Nom maudit (Le) de Laurent Genefort

Eres de Wethrin (Les) 1

La fin de la troisième Eres de Wethrin approche et avec la prophétie qui annonce qu’une communauté est voué à connaître le nom de l’espèce qui disparaîtra.
La première membre de ce groupe se fera tuer alors qu’elle était sur la route pour trouver les autres élus, tué par un Hollut de six sorciers qui veulent être les seuls à connaître le nom de l’espèce condamnée de façon à avoir le pouvoir et être les maîtres de l’Ere suivante.
Néanmoins, tout n’est pas perdu et le Hollut de sept sorciers «blancs » s’appuie sur Démétrien, un marchand d’épices et sur Sokoura une sorcière.
Ils devront à eux deux reformer le groupe des élus et en même temps accepter leur situation, se protéger de tous les dangers et essayer de percer le secret de la prophétie. Néanmoins, Démétrien a beaucoup de mal à accepter son rôle et le groupe a du mal à survivre…

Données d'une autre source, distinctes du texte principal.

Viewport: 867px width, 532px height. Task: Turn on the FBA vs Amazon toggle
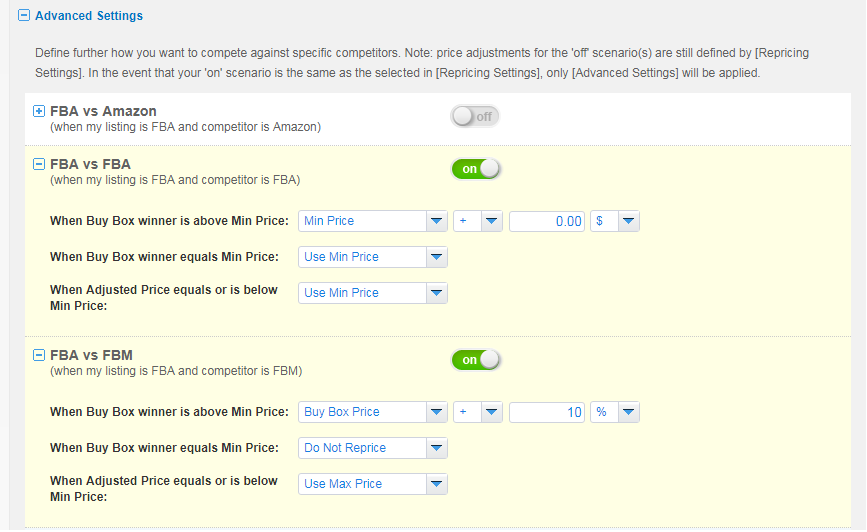pyautogui.click(x=475, y=117)
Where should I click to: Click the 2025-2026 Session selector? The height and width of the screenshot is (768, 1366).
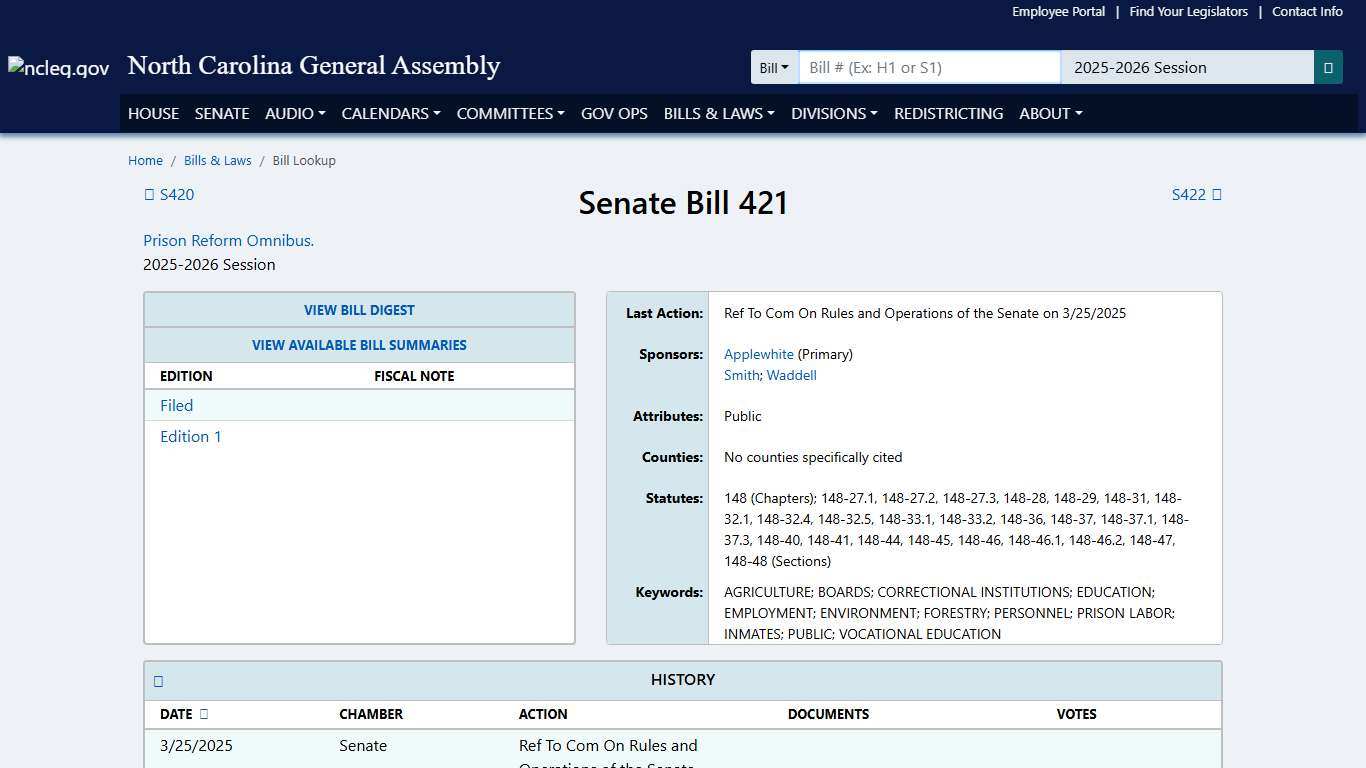tap(1186, 67)
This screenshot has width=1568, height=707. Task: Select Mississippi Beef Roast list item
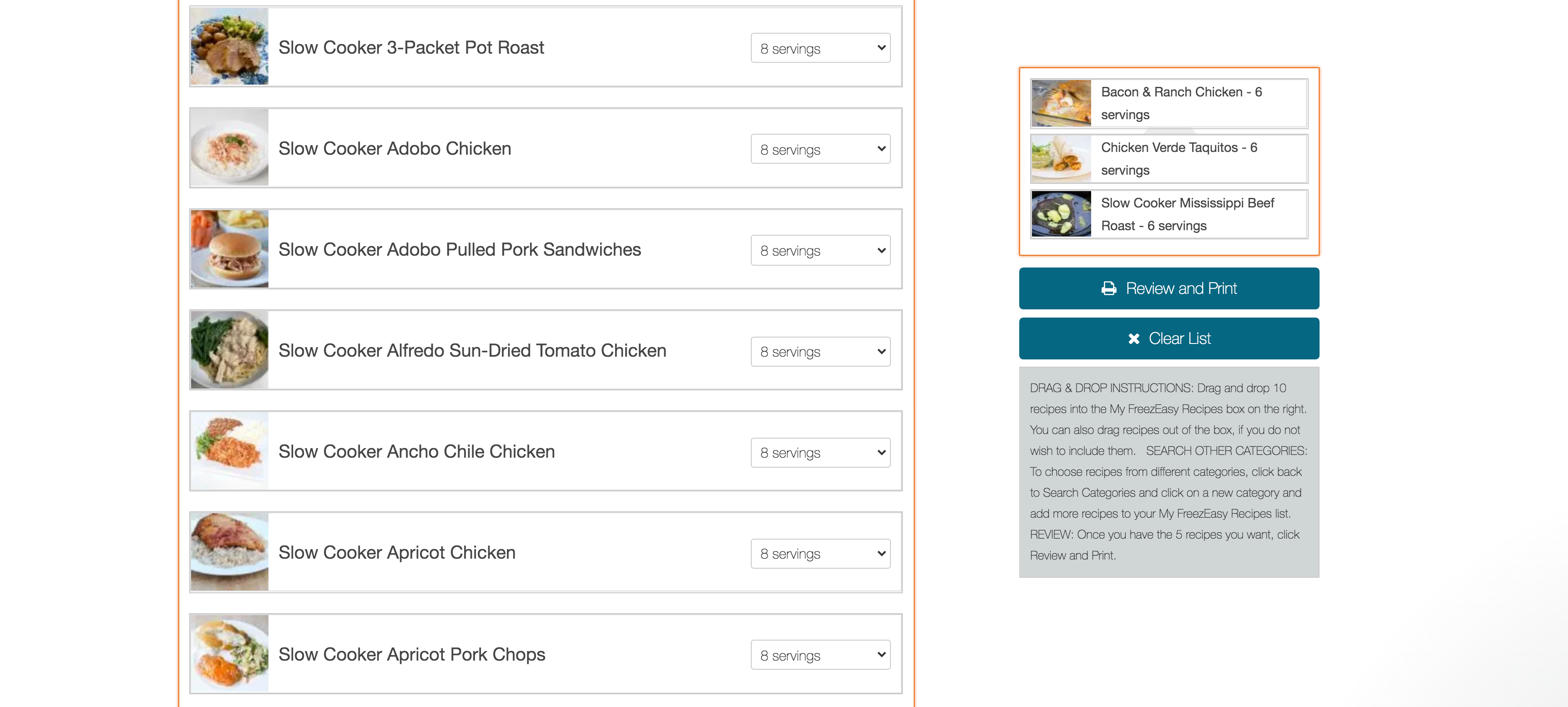pyautogui.click(x=1168, y=214)
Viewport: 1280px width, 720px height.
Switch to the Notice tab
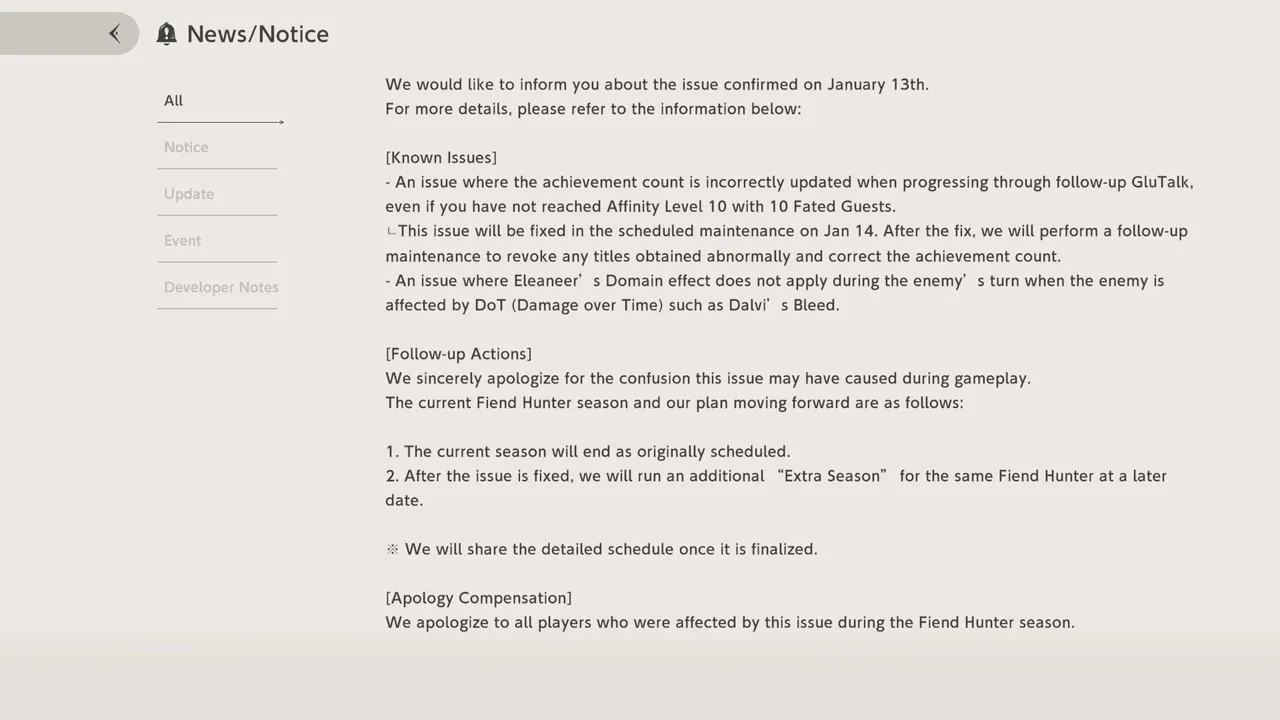coord(186,147)
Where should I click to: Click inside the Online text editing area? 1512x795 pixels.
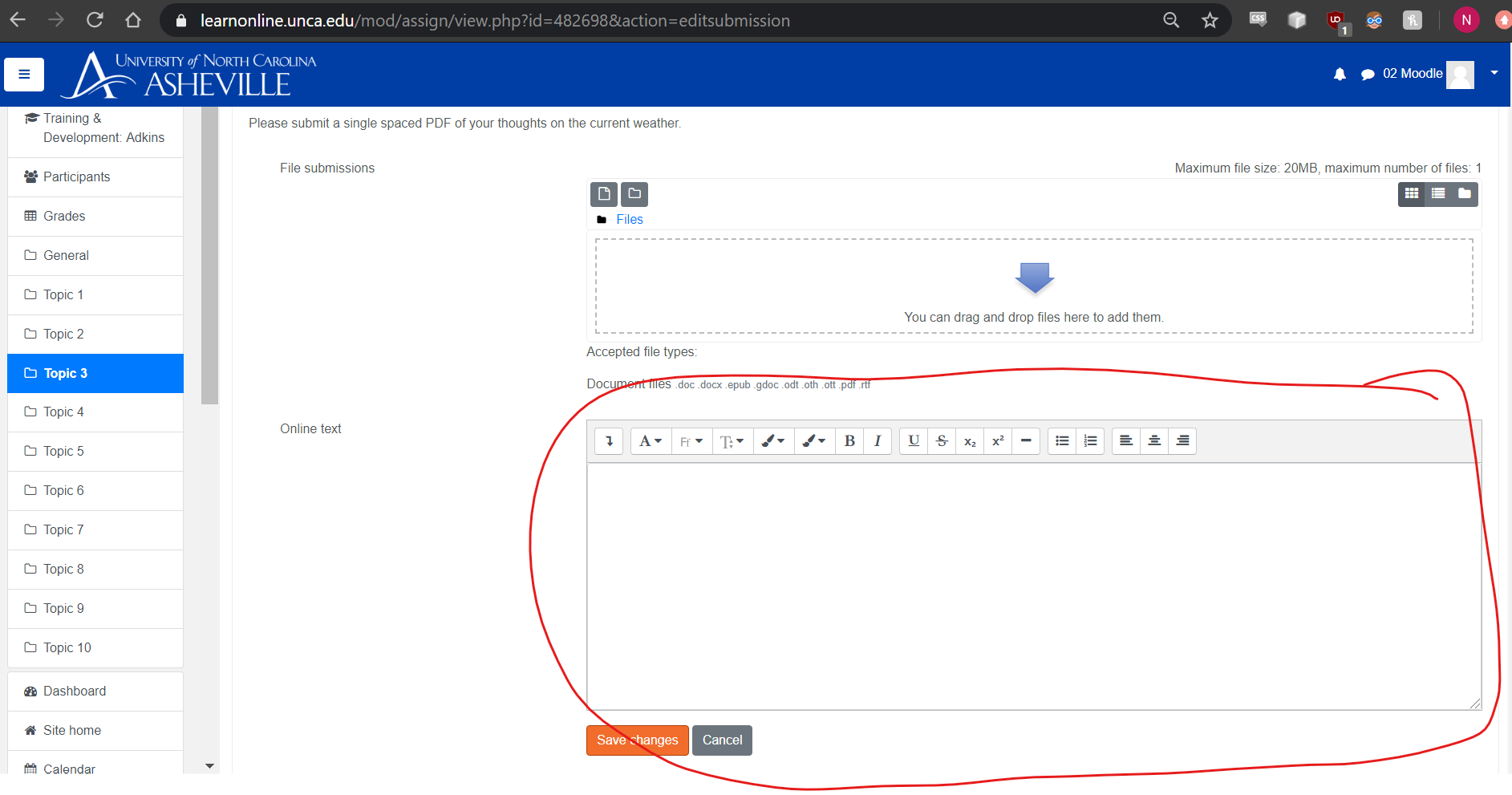coord(1033,586)
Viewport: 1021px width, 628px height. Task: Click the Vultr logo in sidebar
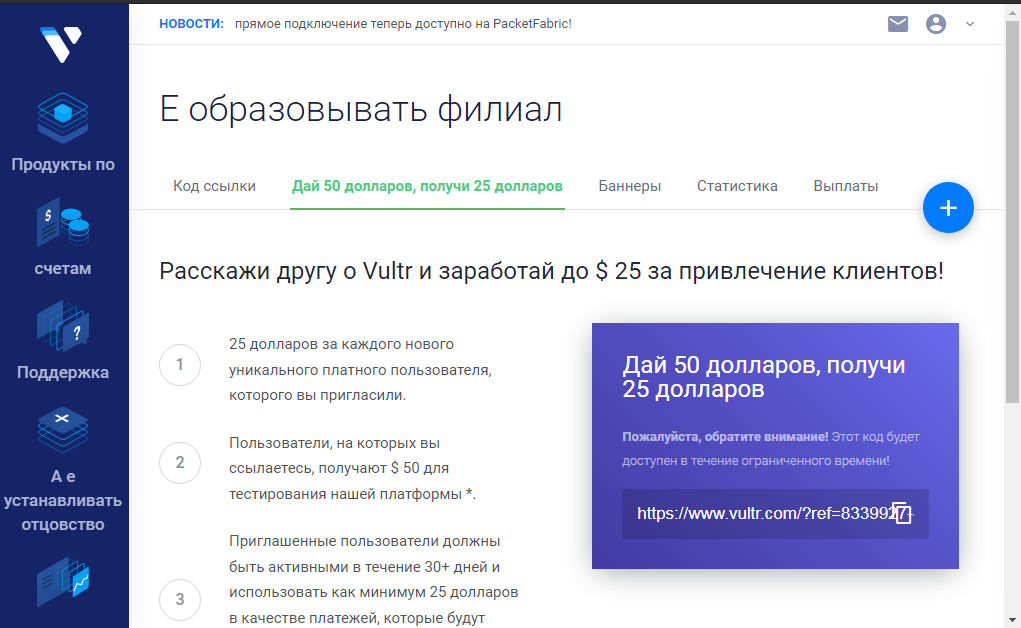click(x=60, y=43)
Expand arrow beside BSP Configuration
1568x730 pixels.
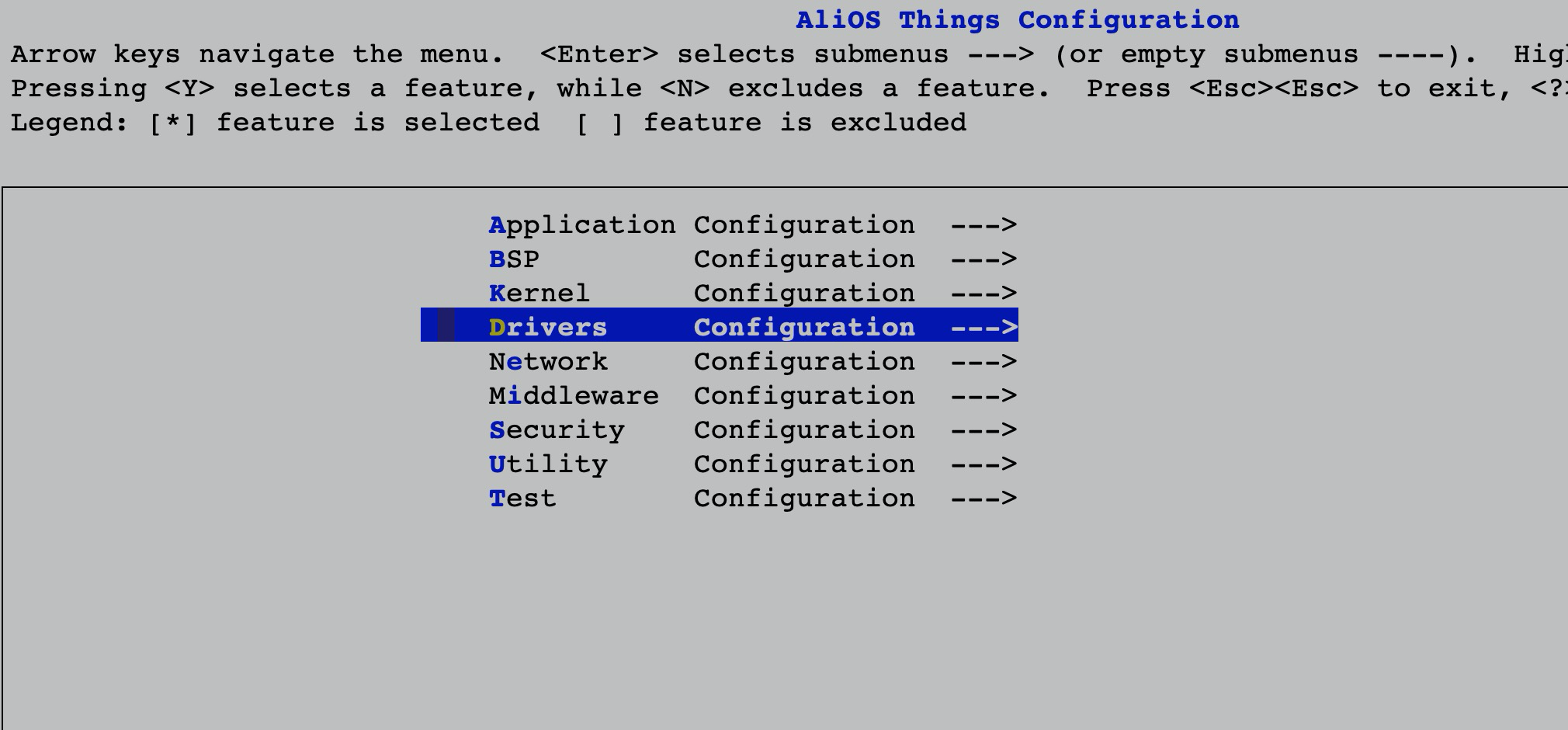coord(983,259)
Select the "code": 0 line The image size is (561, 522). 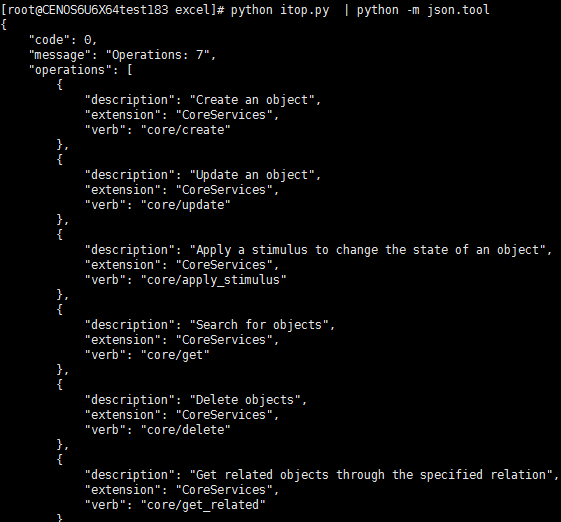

Je ne connaissais pas le monde de Wethin, que Laurent Genefort avait déjà visité, au travers d’Œuvres jeunesse et je l’ai découvert avec beaucoup de plaisir.
Certes nous ne pouvons pas échapper à l’éternelle guerre du bien contre le mal, propre à nombre (toutes ?) Œuvre de fantasy, mais le monde que nous décrit Laurent est riche de trois espèces qui vont évoluer ensemble au sein de la petite «communauté » pour percer la prophétie.
Si l’histoire jetée comme ça peut paraître classique, il n’en est au final rien car c’est avec joie et inquiétude que nous allons voir évoluer cette petite troupe qui – à de rares exceptions près – n’arrive pas à croire au destin qui leur tombe dessus ; notamment au fait qu’ils soient des élus… Le plus intéressant sera donc sans nul doute possible, la prise de conscience nécessaire quant à leur destin croisé.
Le personnage d’Alaet est celui qui me semble le plus intéressant : Il se retrouve «contraint » de suivre les autres et il tentera tout au long de renier son appartenance totale au groupe. Il s’agit – au vu du quatrième de couverture – d’un personnage récurrent de Laurent Genefort, les fans de l’auteur y verront probablement d’autres clins d’Œil à côté duquel j’ai du passer…
Ce premier volume se lit avec plaisir, et j’espère que la suite ne tardera pas trop

Rien ne laissait présager du destin hors du commun de Demetrien, simple négociant en épices, lorsqu’il rencontra la magicienne Sokoura. Ni l’un ni l’autre ne pouvaient savoir qu’ils étaient les deux premières pièces d’un puzzle composant une fresque fabuleuse – une fresque mettant en scène rien moins que la fin de la Quatrième Ere. Avec leurs compagnons glanés au cours de leur épopée – humains, mais aussi trolques et homules -, ils vont écrire ensemble le premier épisode du plus grand changement que le monde de Wethrïn aura jamais connu… Un changement qui, selon toute probabilité, sera fatal à l’une des trois espèces qui le peuplent. Devant un tel enjeu, les huluths, ces puissantes assemblées de sorciers, feront leur possible pour assister le petit groupe…, ou pour l’anéantir par n’importe quel moyen, quitte à en appeler à l’un des monstres des Cavernes Froides. Le monde de Wethrïn. D’inspiration résolument orientale, le monde de Wethrïn est le cadre d’une fantasy atypique et véritablement dépaysante. Laurent Genefort promène Alaet, son personnage fétiche, entre les palais des Califes et les ruelles des Souks depuis une dizaine de romans pour lecteurs de tous âges. Le voleur de Karnab, mélange de Cugel et de Sinbad le marin, est ainsi devenu un personnage incontournable de la jeune fantasy francophone, laissant son souvenir à quiconque partage l’une de ses aventures… C’est tout particulièrement vrai dans ” les Eres de Wethrïn “, où notre héros, mêlé à une quête dont il se soucie peu, se verra en définitive contraint de déployer des trésors de ruse et d’habileté pour en surmonter les épreuves.